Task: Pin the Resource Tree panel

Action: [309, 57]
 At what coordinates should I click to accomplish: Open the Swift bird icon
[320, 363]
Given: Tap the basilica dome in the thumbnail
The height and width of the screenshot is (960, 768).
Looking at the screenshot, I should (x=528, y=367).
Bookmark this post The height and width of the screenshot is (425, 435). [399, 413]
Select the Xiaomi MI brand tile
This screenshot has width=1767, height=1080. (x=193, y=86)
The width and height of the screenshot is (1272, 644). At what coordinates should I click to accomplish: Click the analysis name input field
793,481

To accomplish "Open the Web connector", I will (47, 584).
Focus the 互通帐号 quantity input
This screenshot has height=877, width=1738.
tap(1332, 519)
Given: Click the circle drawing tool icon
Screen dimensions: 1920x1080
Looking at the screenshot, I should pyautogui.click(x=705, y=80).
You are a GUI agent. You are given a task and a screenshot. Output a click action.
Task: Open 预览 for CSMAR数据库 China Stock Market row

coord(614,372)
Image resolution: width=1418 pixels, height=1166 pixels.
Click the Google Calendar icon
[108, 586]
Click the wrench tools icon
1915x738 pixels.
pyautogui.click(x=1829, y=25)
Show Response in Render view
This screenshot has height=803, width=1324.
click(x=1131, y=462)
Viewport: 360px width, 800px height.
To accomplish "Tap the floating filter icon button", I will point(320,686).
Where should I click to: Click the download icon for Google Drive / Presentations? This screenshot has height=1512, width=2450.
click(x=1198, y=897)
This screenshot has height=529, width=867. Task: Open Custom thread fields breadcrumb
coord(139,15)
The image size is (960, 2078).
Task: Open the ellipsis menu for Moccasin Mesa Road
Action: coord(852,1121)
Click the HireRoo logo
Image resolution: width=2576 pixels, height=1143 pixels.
+---+
> Written request
Please recast the entries from the line with "Given: Tap the basilica dome in the thumbnail" to the line with "Bookmark this post" as a Markdown table with columns Row and Line, numbering each line and leaving out blank lines.

> Exercise answer
| Row | Line |
|---|---|
| 1 | Given: Tap the basilica dome in the thumbnail |
| 2 | The height and width of the screenshot is (960, 768). |
| 3 | Looking at the screenshot, I should (x=528, y=367). |
| 4 | Bookmark this post The height and width of the screenshot is (425, 435). [399, 413] |